Often a non-Christian knows something about the earth, the heavens, and the other parts of the world, about the motions and orbits of the stars and even their sizes and distances,... and this knowledge he holds with certainty from reason and experience. It is thus offensive and disgraceful for an unbeliever to hear a Christian talk nonsense about such things, claiming that what he is saying is based in Scripture. We should do all that we can to avoid such an embarrassing situation, which people see as ignorance in the Christian and laugh to scorn. [St. Augustine, De Genesi ad litteram libri duodecim (The Literal Meaning of Genesis)]
 
Well, thanks anyway.:screwloose


Anyway, here is another easter egg:

Genesis 6:3 "..In the future, their normal lifespan will be no more than 120 years."

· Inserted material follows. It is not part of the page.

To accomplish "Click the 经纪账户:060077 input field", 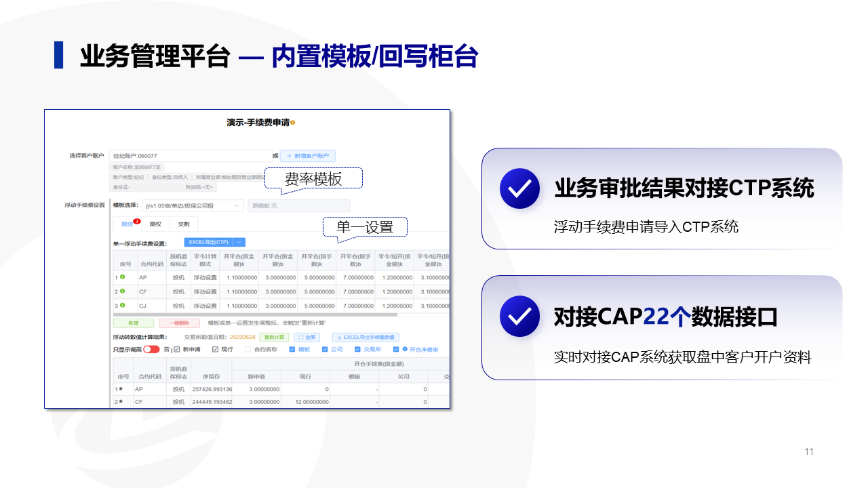I will click(191, 156).
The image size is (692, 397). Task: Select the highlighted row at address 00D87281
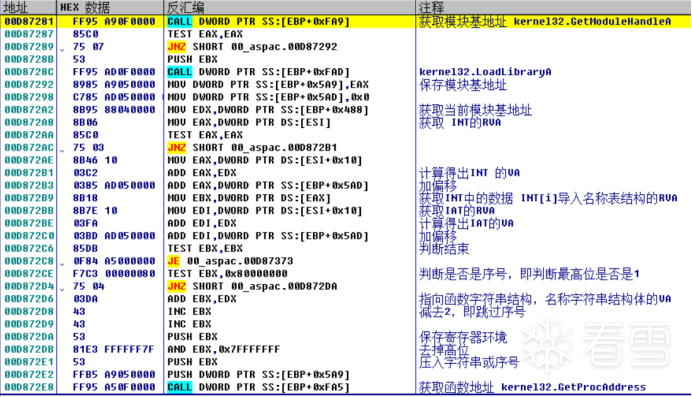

Science has learned a bit about how we age and I think it is relavent to that verse. Each cell in our bodies can keep track of every cell division it has gone through but counting the telomeres, the red things sticking out at the ends of chromosomes. It loses some telomeric DNA with each division, and ticks down like a clock. Each cell is capable of on average 50-60 divisions before the telomeres run out (get too short). When the telomeres at the ends of are too short they self sterilize (stop dividing), or it will lead to genetic instability, but basically it boils down to: we age. The clock ticks down, not up, which means we can't expect to live beyond 120.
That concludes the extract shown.